Segment Start: DATA SECTION
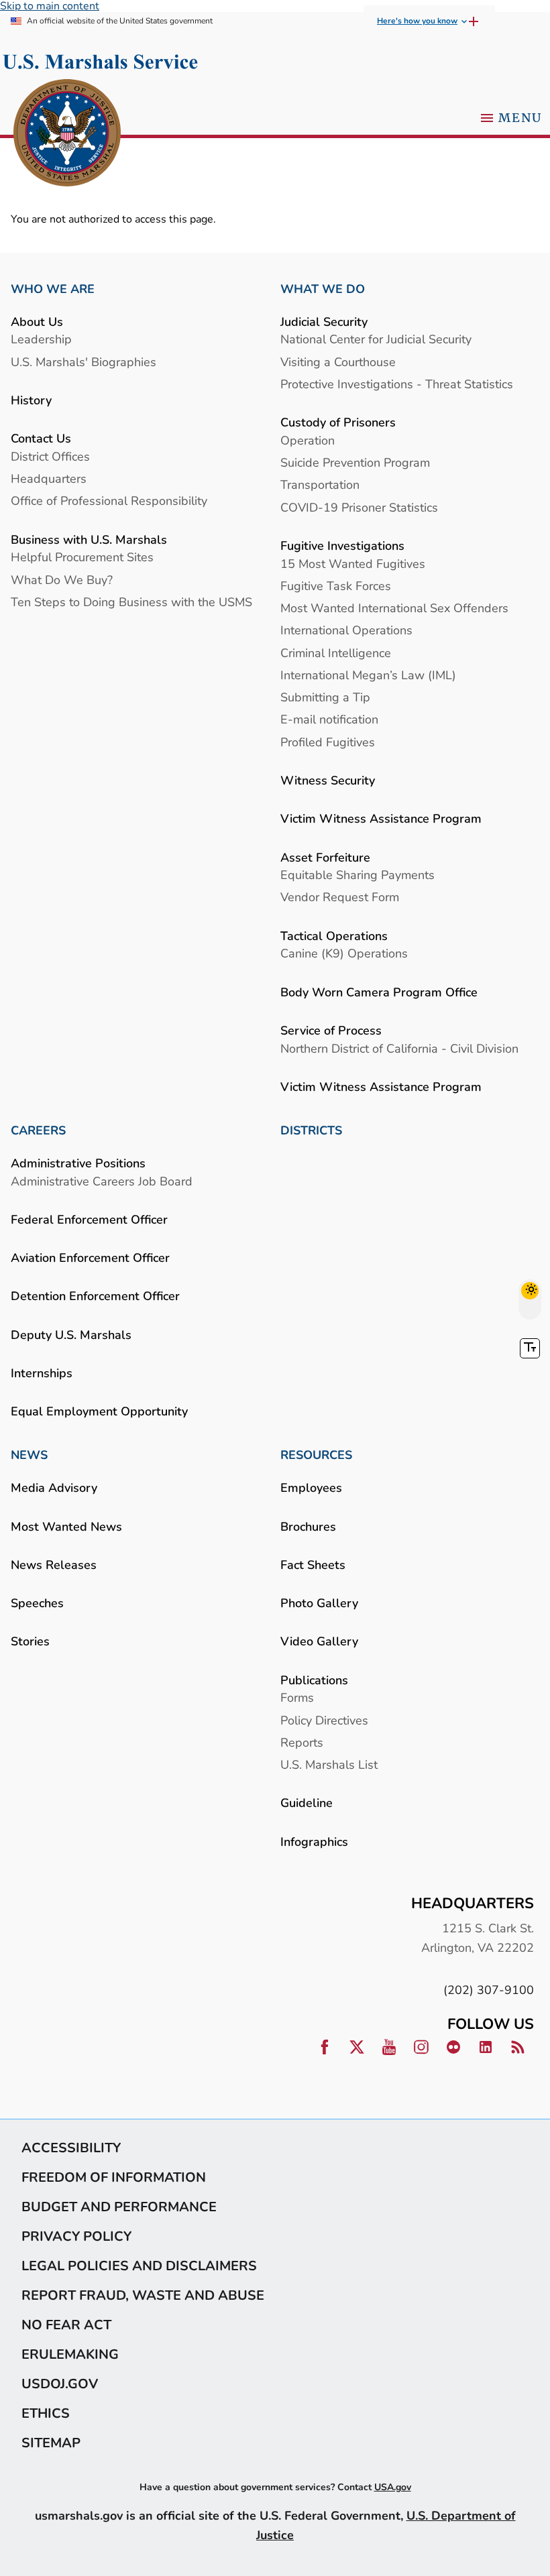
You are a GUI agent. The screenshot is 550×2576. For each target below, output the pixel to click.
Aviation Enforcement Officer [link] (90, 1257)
Segment End: DATA SECTION
Segment Start: DATA SECTION
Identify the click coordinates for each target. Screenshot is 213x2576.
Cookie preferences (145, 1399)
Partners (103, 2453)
Segment End: DATA SECTION
**AIM OF THE EXERCISE**: Wherever the string "target" appears in a line of the records above, copy that line.

**EXERCISE RESPONSE**:
You are a GUI agent. The screenshot is 550×2576. For each target below, output the pixel to click.
Identify the click coordinates for each target. Screenshot is 213x2576.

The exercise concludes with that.